>> Begin RECORDS SHOWN

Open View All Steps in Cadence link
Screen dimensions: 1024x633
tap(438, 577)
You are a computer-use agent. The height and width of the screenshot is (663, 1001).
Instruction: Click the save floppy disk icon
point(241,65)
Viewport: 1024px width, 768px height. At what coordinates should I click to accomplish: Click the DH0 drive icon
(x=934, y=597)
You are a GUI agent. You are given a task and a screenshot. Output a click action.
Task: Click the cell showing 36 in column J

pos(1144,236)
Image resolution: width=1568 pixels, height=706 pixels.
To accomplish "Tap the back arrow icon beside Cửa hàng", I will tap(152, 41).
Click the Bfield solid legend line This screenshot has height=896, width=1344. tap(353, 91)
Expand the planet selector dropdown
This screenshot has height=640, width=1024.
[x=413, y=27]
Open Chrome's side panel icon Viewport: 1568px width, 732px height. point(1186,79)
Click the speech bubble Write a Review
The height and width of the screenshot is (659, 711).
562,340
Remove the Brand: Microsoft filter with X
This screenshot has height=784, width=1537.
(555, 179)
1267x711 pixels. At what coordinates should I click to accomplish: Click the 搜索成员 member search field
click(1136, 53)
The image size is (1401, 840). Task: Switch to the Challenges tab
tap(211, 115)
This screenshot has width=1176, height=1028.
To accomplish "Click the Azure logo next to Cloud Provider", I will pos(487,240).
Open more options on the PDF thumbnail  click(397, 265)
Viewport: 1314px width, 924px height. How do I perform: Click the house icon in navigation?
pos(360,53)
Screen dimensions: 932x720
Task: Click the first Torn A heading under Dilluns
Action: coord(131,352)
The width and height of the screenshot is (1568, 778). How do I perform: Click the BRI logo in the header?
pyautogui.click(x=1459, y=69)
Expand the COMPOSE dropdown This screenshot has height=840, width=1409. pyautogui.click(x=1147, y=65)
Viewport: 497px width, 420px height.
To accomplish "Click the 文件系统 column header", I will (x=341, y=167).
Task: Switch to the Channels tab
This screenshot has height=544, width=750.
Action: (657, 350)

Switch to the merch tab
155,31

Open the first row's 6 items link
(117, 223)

>> End RECORDS SHOWN

* **YOUR GOAL**:
Copy every one of the records above verbatim, keeping each line exactly as it stands.

* **ANSWER IN FULL**:
Open View All Steps in Cadence link
Screen dimensions: 1024x633
tap(438, 577)
You are a computer-use agent. The height and width of the screenshot is (663, 1001).
Instruction: Click the save floppy disk icon
point(241,65)
Viewport: 1024px width, 768px height. At what coordinates should I click to accomplish: Click the DH0 drive icon
(x=934, y=597)
You are a GUI agent. You are given a task and a screenshot. Output a click action.
Task: Click the cell showing 36 in column J

pos(1144,236)
Image resolution: width=1568 pixels, height=706 pixels.
To accomplish "Tap the back arrow icon beside Cửa hàng", I will tap(152, 41).
Click the Bfield solid legend line This screenshot has height=896, width=1344. tap(353, 91)
Expand the planet selector dropdown
This screenshot has height=640, width=1024.
[x=413, y=27]
Open Chrome's side panel icon Viewport: 1568px width, 732px height. point(1186,79)
Click the speech bubble Write a Review
The height and width of the screenshot is (659, 711).
562,340
Remove the Brand: Microsoft filter with X
This screenshot has height=784, width=1537.
(555, 179)
1267x711 pixels. At what coordinates should I click to accomplish: Click the 搜索成员 member search field
click(1136, 53)
The image size is (1401, 840). Task: Switch to the Challenges tab
tap(211, 115)
This screenshot has width=1176, height=1028.
To accomplish "Click the Azure logo next to Cloud Provider", I will pos(487,240).
Open more options on the PDF thumbnail  click(397, 265)
Viewport: 1314px width, 924px height. How do I perform: Click the house icon in navigation?
pos(360,53)
Screen dimensions: 932x720
Task: Click the first Torn A heading under Dilluns
Action: coord(131,352)
The width and height of the screenshot is (1568, 778). How do I perform: Click the BRI logo in the header?
pyautogui.click(x=1459, y=69)
Expand the COMPOSE dropdown This screenshot has height=840, width=1409. pyautogui.click(x=1147, y=65)
Viewport: 497px width, 420px height.
To accomplish "Click the 文件系统 column header", I will (x=341, y=167).
Task: Switch to the Channels tab
This screenshot has height=544, width=750.
Action: (657, 350)

Switch to the merch tab
155,31

Open the first row's 6 items link
(117, 223)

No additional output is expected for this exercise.